--- Extract provided Enclosed Below ---

I decided to go with the game 'Mausritter' as a starting point. It's not a game I've had a ton of experience with, but had fun whenever I did play it. There are a few mechanisms that will work really well with young people, but the biggest selling point was the speed of the rules - the players section can be read start-to-finish in an hour, slicing away any potential places gameplay could stall.
For our first session we were just going to go through character creation and ground rules, typical 'session zero' stuff. The first thing that needed to be addressed, however, was player expectations. A number of them (the anime fans in particular) arrived with fully-fledged characters, most of them being kitsune or similarly uncommon races, complete with superpowers, while another young person had downloaded DnD Beyond and made a character on their phone. I'd asked them all not to do this so that we would all start in the same place, but enthusiasm got the better of them - a lovely problem to have. Explaining why these characters wouldn't work in a world of adventuring mice deflated them a little, but explaining how the game runs perked them back up.
Ground rules are different in a youth work setting than a game with friends. As the worker I'm in a position of power, and this has to be kept in mind. Certain standards need to be set by the worker that are non-negotiable – ensuring the gaming table is an inclusive environment and what kind of behaviour is acceptable, for a start, is entirely down to the worker. Yellow and red ‘time out’ cards were brought in immediately, with yellow being ‘I need to step away from this, but carry on’ and red being a signal that the current topic/angle/plot needs to stop immediately. This was also an opportunity for everyone to identify any ‘red flags’ that we needed to keep out of games, either sharing that with the group or emailing me separately. I’m fortunate enough that the group of young people were already friendly with one another, so are well aware of boundaries and triggers.

--- End of Enclosed Extract provided ---

→ The task
Please extend the account of running Mausritter with a youth group, picking up right after its final sentence. You will not need the material that comes next.

--- Collected material Enclosed Below ---

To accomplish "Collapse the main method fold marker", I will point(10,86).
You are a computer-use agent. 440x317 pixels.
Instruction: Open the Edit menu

--- End of Enclosed Collected material ---

→ Answer for this exercise
Next up was character creation. OSR games angle toward dice-based character creation with an emphasis on the random factor, and doing this as a group would be entertaining. Mausritter is simple enough that they could all quickly understand what the stats stood for and were rolling stats right away, getting an idea of what their mice were like. There’s potential, when playing a game with young people, for them to get upset when they end up with a total lemon of a character, but Mausritter has a simple yet clever solution: starting items are determined based on your stats and money, so that PCs with great stats get worse items, and statistically-weak PCs getting the best stuff. Explaining this to the group took the sting out of some of the PCs being a little lacking, and the sting was taken out altogether when they rolled up character appearances and drew their portraits. Comedy took over, and they laughed with each other rather than at each other.

That’s really only as far as we got for the first session, character creation took up a good 90 minutes or so as the group got to grips with things. Despite being so rules-centric, they found character creation entertaining in a way I don’t think a point-buy system could have been. Every roll had them enthralled, every little detail like the colour of a mouse’s fur had them interested. Part of me thinks that a game of rolling dice to create characters would, on its own, be great with a group like this, but let’s get stuck into some campaigning and see what happens next.